Discussing ways he would save money in the federal budget, McCain said, “Look, we’re sending $700 billion a year overseas to countries that don’t like us very much.” But as the Washington Post’s Glenn Kessler points out, McCain is confusing foreign aid with the amount of money that Americans spend on foreign oil. The U.S. spends only $39 bllion a year in foreign aid.

The only justification for FactCheck’org’s acceptance of McCain’s framing of the issue as oil money is to ignore the context within the debate. From the transcript:

OBAMA: The problem with a spending freeze is you’re using a hatchet where you need a scalpel. There are some programs that are very important that are under funded. I went to increase early childhood education and the notion that we should freeze that when there may be, for example, this Medicare subsidy doesn’t make sense.

Let me tell you another place to look for some savings. We are currently spending $10 billion a month in Iraq when they have a $79 billion surplus. It seems to me that if we’re going to be strong at home as well as strong abroad, that we have to look at bringing that war to a close./p>

MCCAIN: Look, we are sending $700 billion a year overseas to countries that don’t like us very much. Some of that money ends up in the hands of terrorist organizations.

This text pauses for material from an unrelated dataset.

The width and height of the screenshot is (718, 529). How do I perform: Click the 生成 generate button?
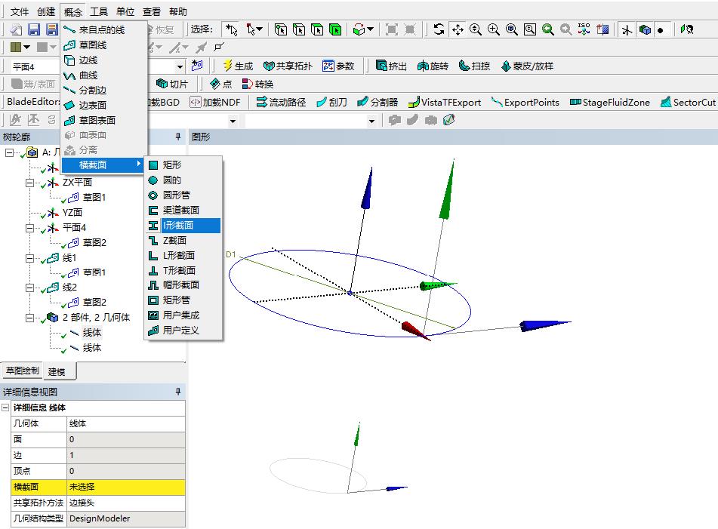(x=237, y=66)
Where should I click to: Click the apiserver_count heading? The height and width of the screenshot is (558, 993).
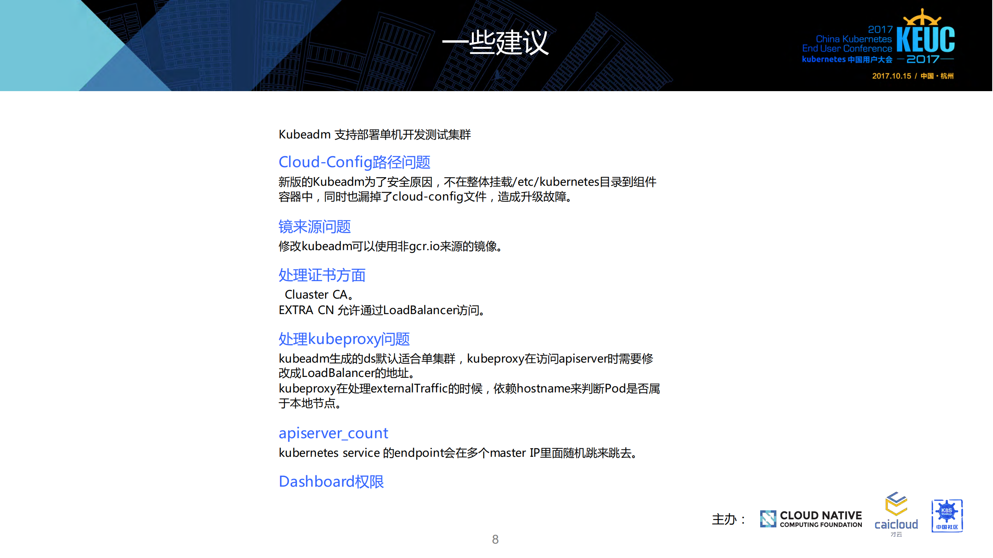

The issue is clearly *government* expenditures, but McCain is talking about the total that the US economy spends on foreign oil. This is a completely non sequiture, and rather Palin-like in its ADD switch from the topic of discussion to one of his debate-prepped talking points. accepts McCain’s context switch (and, not suprisingly, McCain uses inaccurate numbers even in his own private context), and ignores the fact that he’s making a really stupid claim that sounds to the casual listener as though the US spends $700 billion in governmental expenditures for foreign aid. This is either profoundly dishonest on McCain’s part, or just sloppy debating. Either way, no fact checker should be led by the nose this easily.

Amusingly enough, the editors of the article seem surprised at the idea that the context was actually different from what they “fact checked,” since they add this parenthetical comment:

(Note: A few of our readers messaged us, after we first noted McCain’s mistake, with the thought that he was referring to foreign aid and not to oil. If so he’s even farther off than we supposed: The entire budget for the State Department and International Programs works out to just $51.3 million.)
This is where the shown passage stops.